Bangladesh’s future depends on a world-class seaport and a technology savvy young generation who would drive the country into a new global order in less than two decades, said Nobel Laureate Muhammad Yunus yesterday.
Bangladesh must be prepared for 2030 when the world order would change dramatically, he said. He said China and India would become the world’s largest and second largest economies respectively by that time. If Bangladesh can turn Chittagong seaport into a world class one, the country would develop in line with India and China, he added.
“Bangladesh lies between these two giants and we have to take the advantage of it,” he said while addressing the closing ceremony of The Daily Star’s 12-day long Odommo Chattagram festival in the auditorium of the Institute of Engineers in Chittagong city.

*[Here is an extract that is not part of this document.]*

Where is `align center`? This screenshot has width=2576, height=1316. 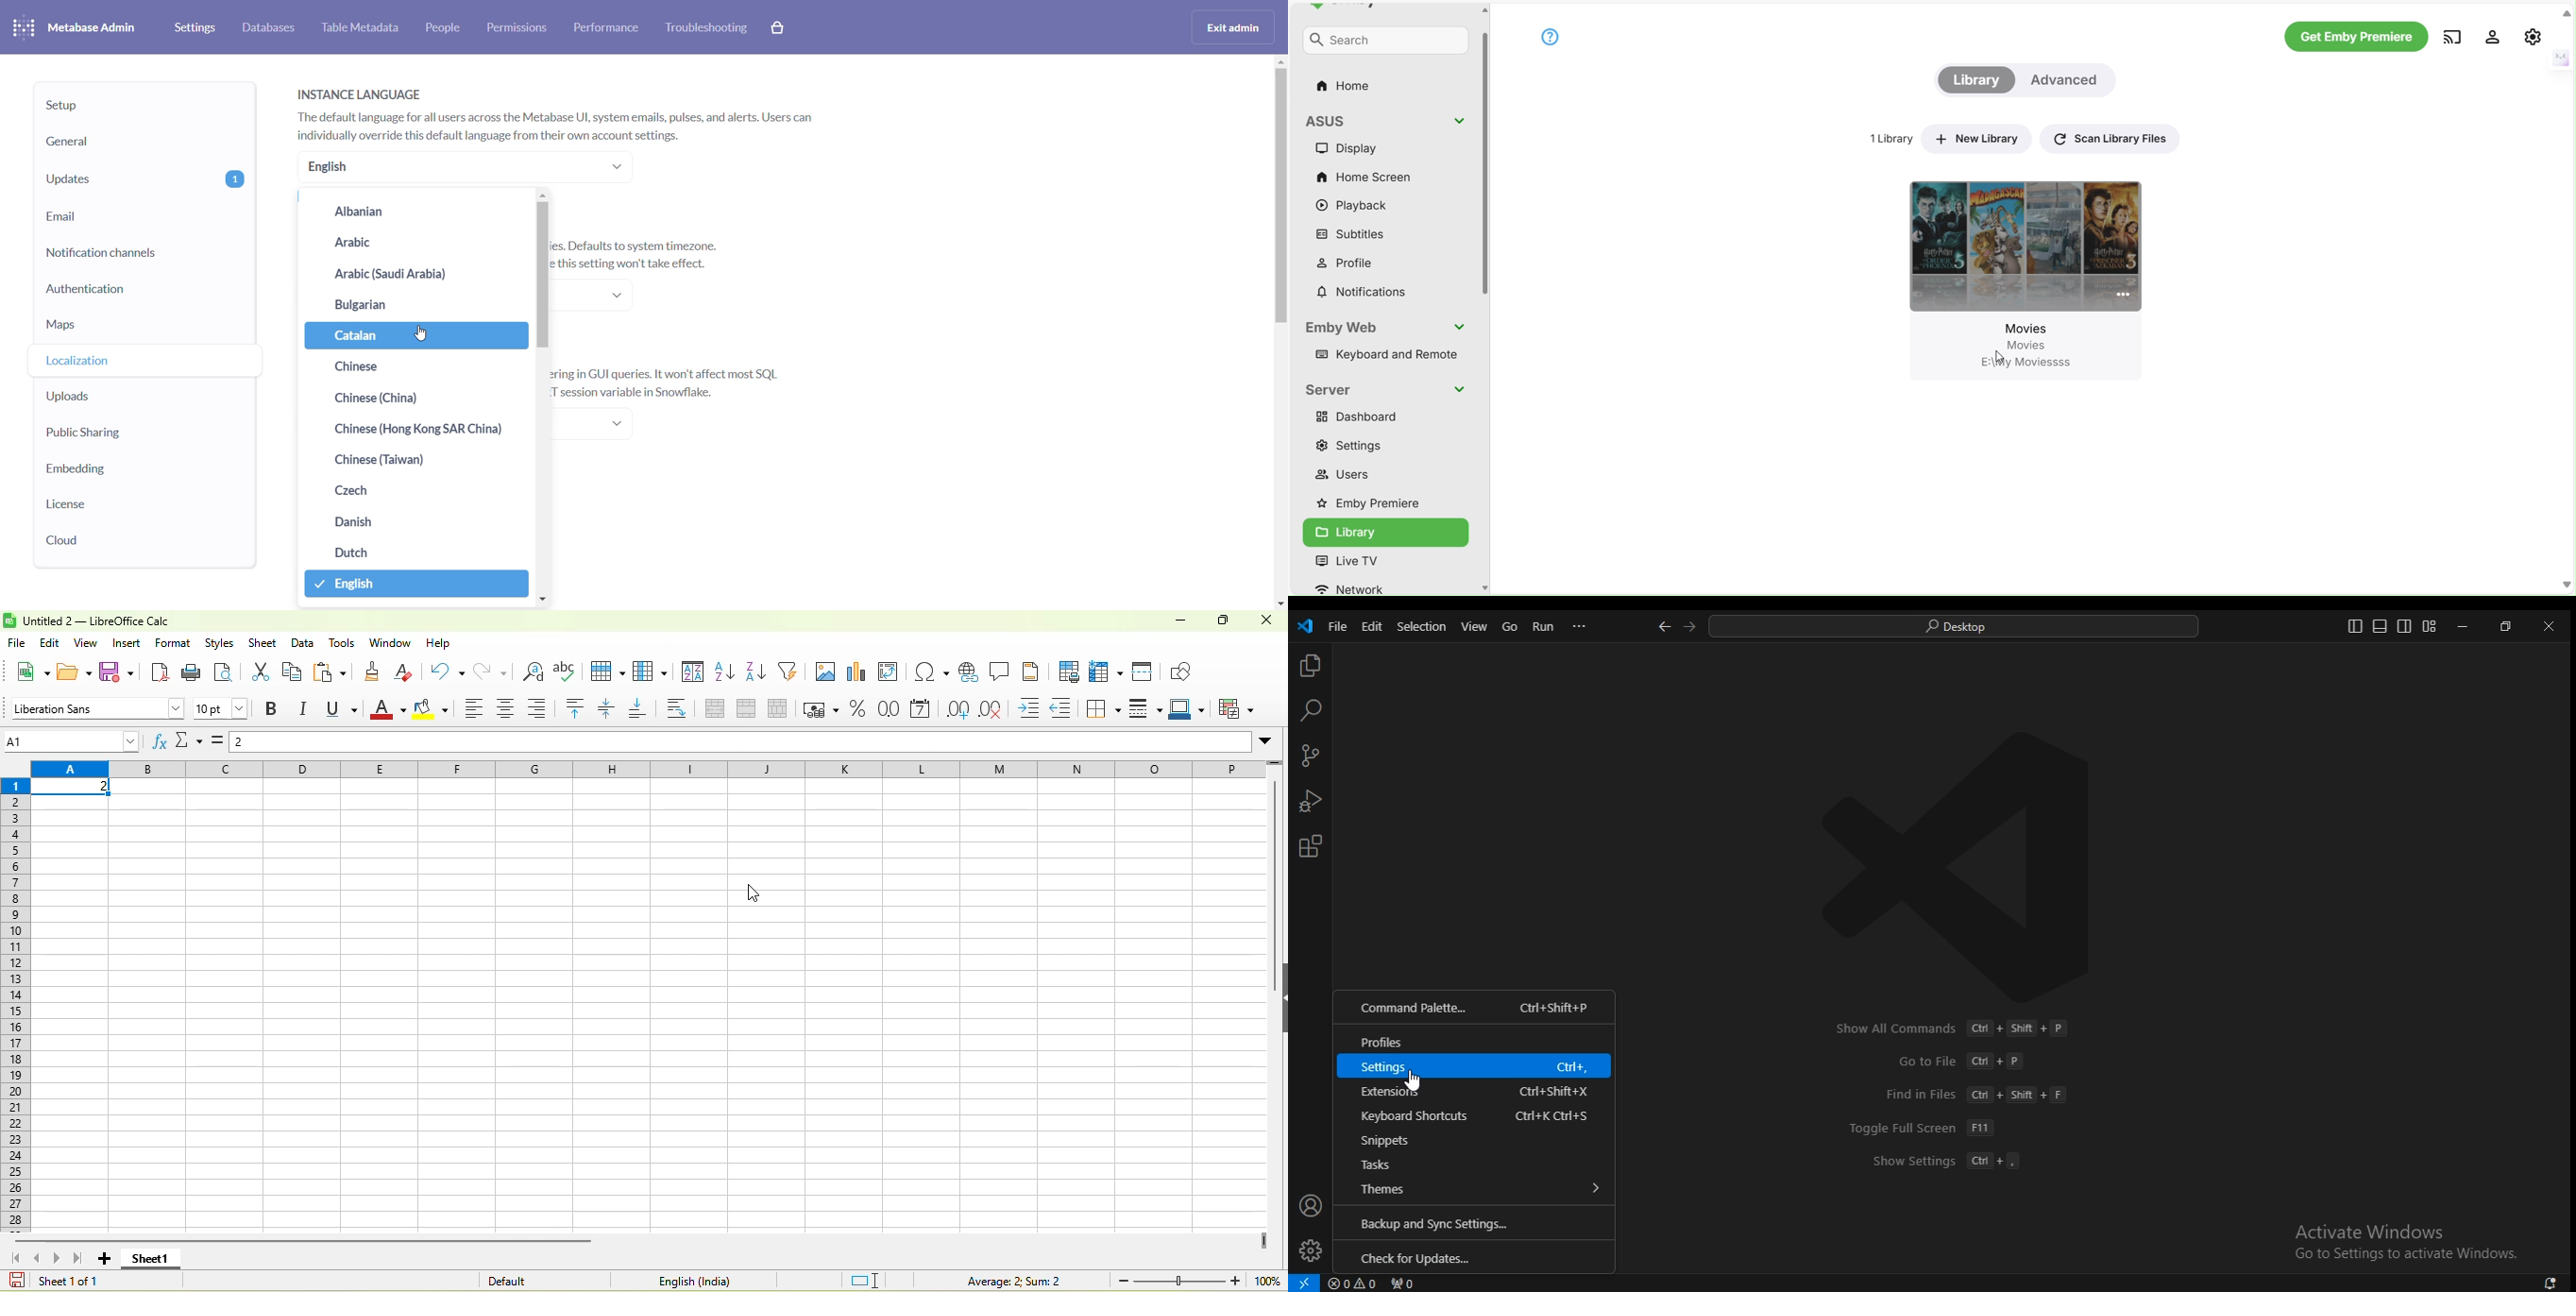 align center is located at coordinates (513, 710).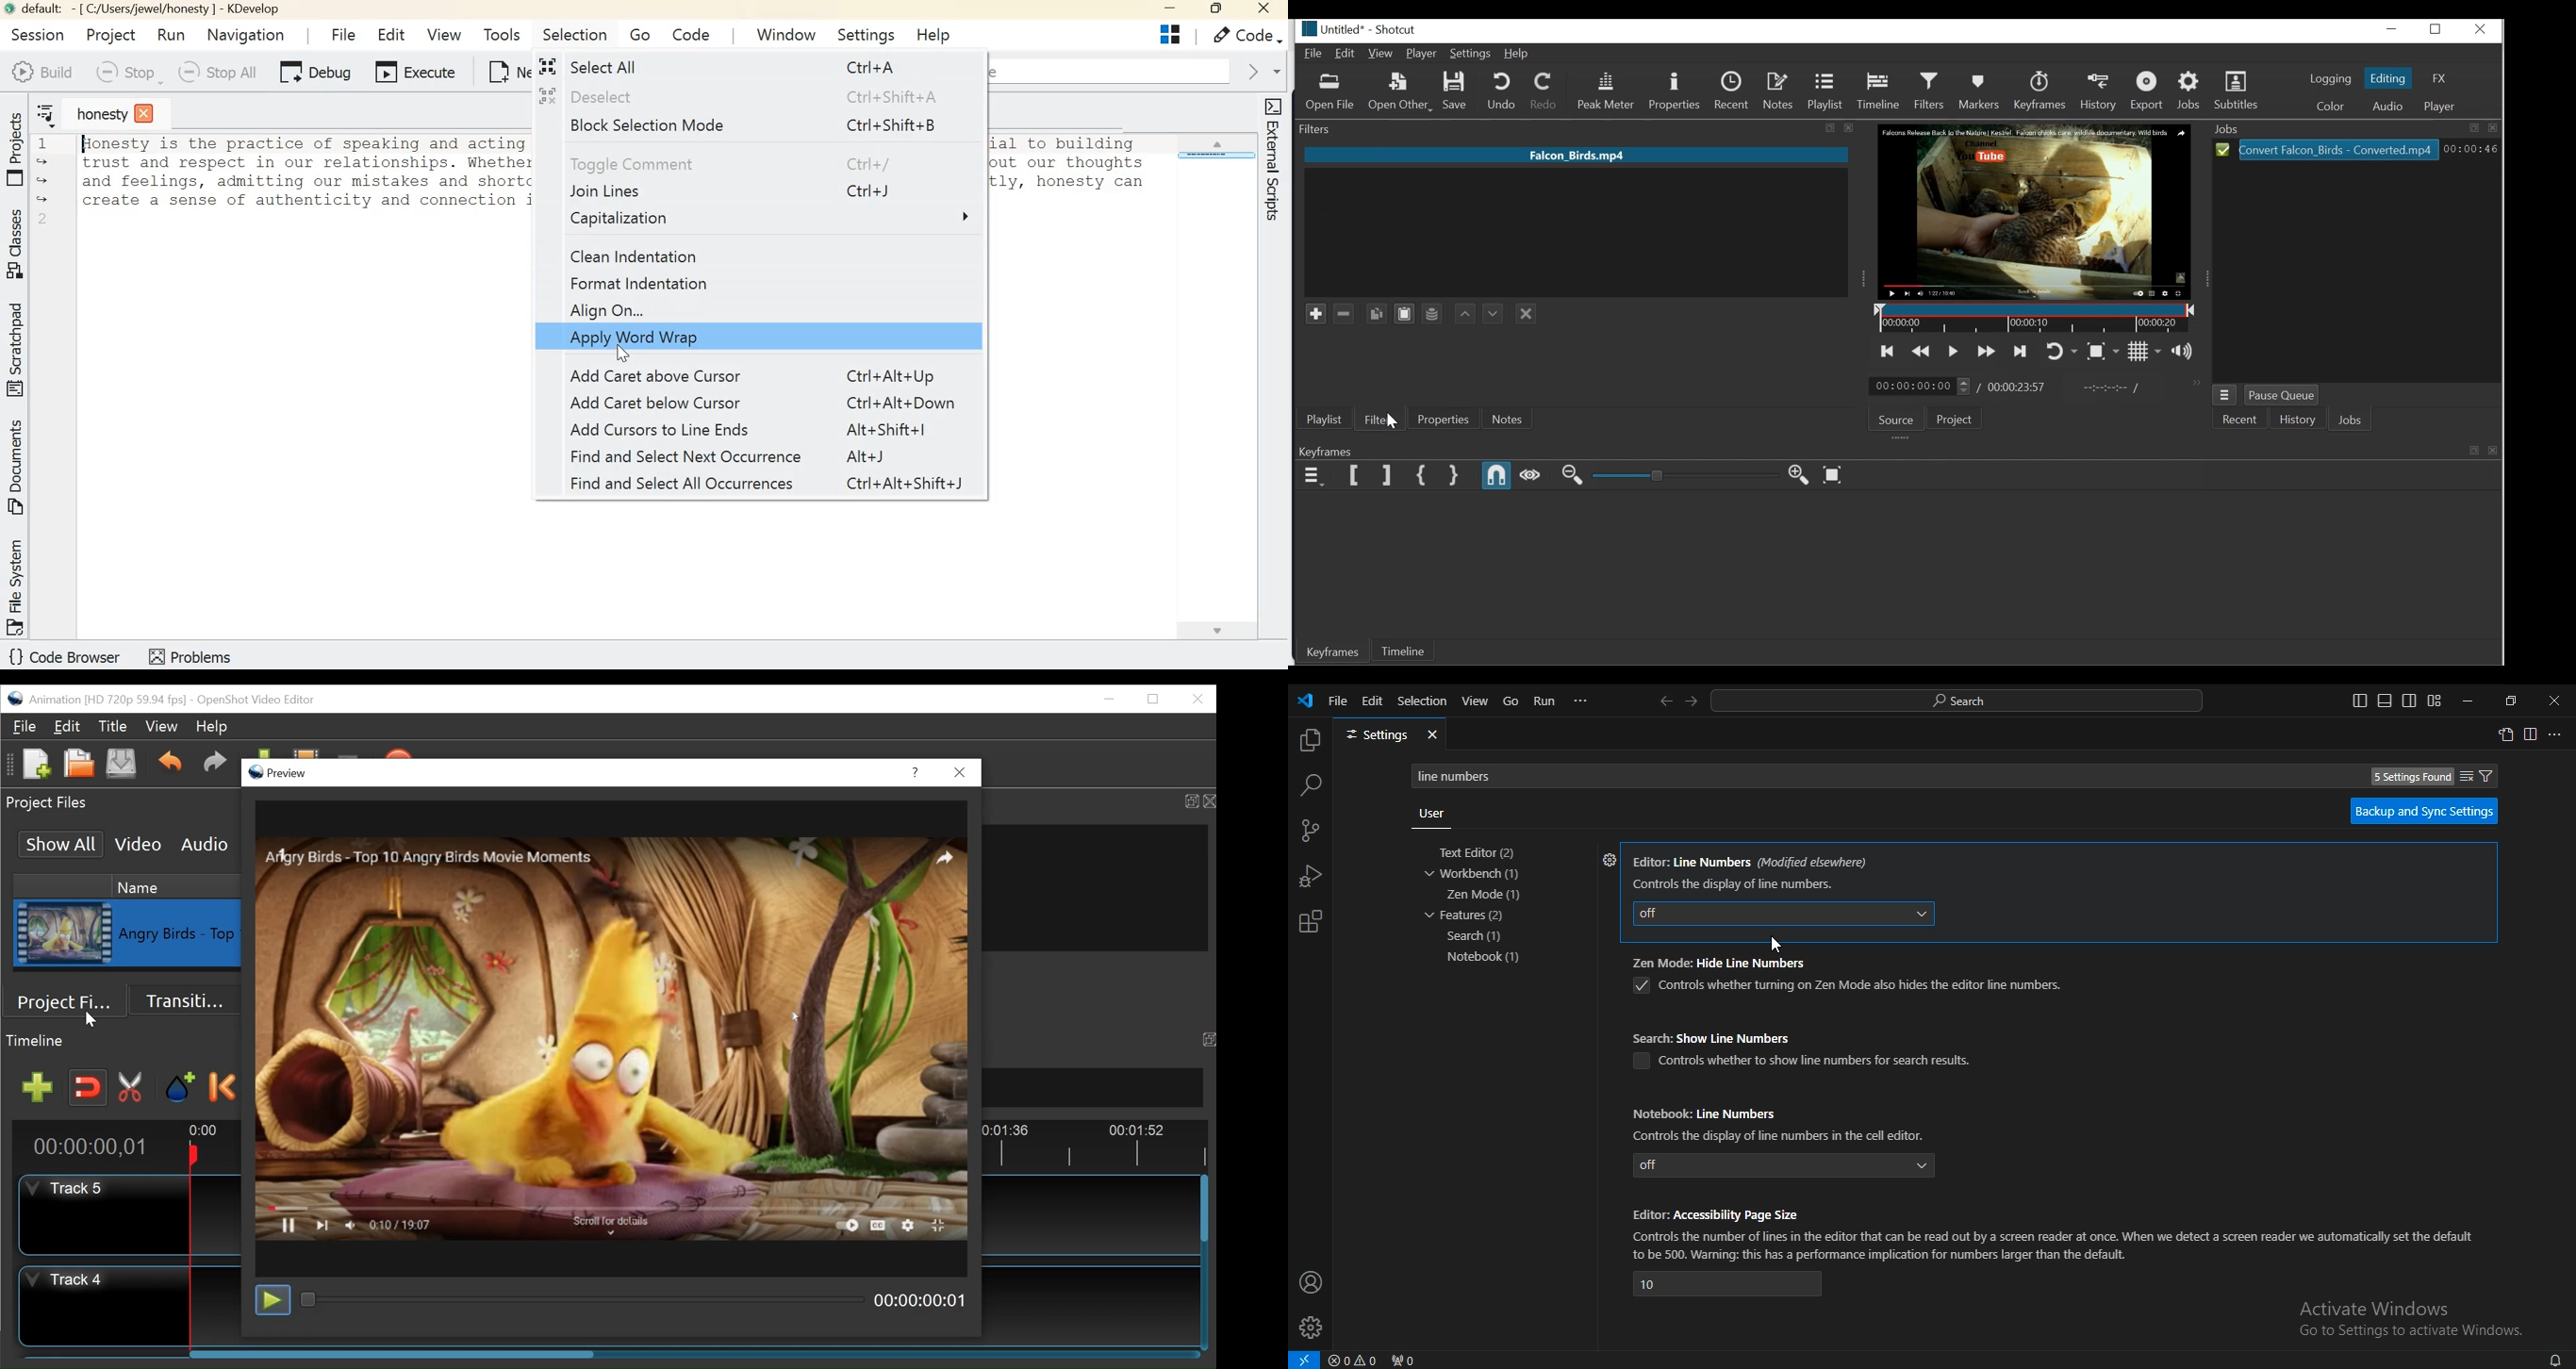 The height and width of the screenshot is (1372, 2576). What do you see at coordinates (1434, 313) in the screenshot?
I see `Save a filter set` at bounding box center [1434, 313].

These two countries will create a lot of demand for goods and services of skilled professionals, and Bangladesh should be poised to supply that, Yunus said. “If we cannot take the chance, others will come in,” he cautioned.
The microcredit guru cited the example of Haiti that is located very close to the world’s largest economy, the US, but cannot take any advantage of it due to political turmoil.
“Education, technology and the youths will be the drivers of 2030 Bangladesh,” Yunus said. The Nobel laureate said opening up of Myanmar created another advantage for Bangladesh for that country’s natural resources and for the historical relations between the two countries.
He also said he wants to see Myanmar in Saarc as soon as possible. “Myanmar can set up a link between Saarc and Asean,” he pointed out. He urged Bangladeshis, particularly Chittagonians, to build relations with Myanmar.
Yunus said many countries, especially the neighbouring ones, want to use the Chittagong port. He named north-eastern states of India, Nepal, Bhutan, Myanmar and China.
“So the port must be prepared to serve not only 16 crore Bangladeshis, but also another 16 crore of the region,” he said. Yunus, now known as the social business pioneer, said United Arab Emirates, which is a desert country, was applauded for its excellent capacity of port development and management.
“We have to take such a responsibility and learn port management,” he said. He termed the present Chittagong port a very small one that cannot handle any mother vessel.
About the youths, he said they would drive the country into a bright future. But it would not happen unless they were educated about technology, he noted.
“Will we clean the roads and furniture in foreign countries or will we do expert jobs?” he questioned. Yunus said Bangladesh has to arrange quality higher educational institutions like the Asian University for Women in Chittagong.
He said he has high hopes for the Bangladeshi youths who have the potential to take the country into a new era of development. “Now we should take initiatives to know how the youths want to see Bangladesh in 2030,” he said. “Chittagonians are naturally entrepreneurs, and we have to use their skills,” he noted.
He thanked The Daily star for organising such an event in Chittagong and asked the editor of the newspaper to replicate the concept in other parts of the country.
The Daily Star Editor and Publisher Mahfuz Anam said he initiated Odommo Chattagram festival to help the policymakers look into issues beyond Dhaka city.
Dhaka-centric activities are not helping Bangladesh to grow as a nation, he said. Mahfuz said Chittagong has an immense potential to grow, and the policymakers and private sector should prioritise its development.
“We all should demand Chittagong’s development,” he said. “We found that electricity is a big problem in Chittagong. Let us discuss more and take the suggestions to the government for solutions,” he added.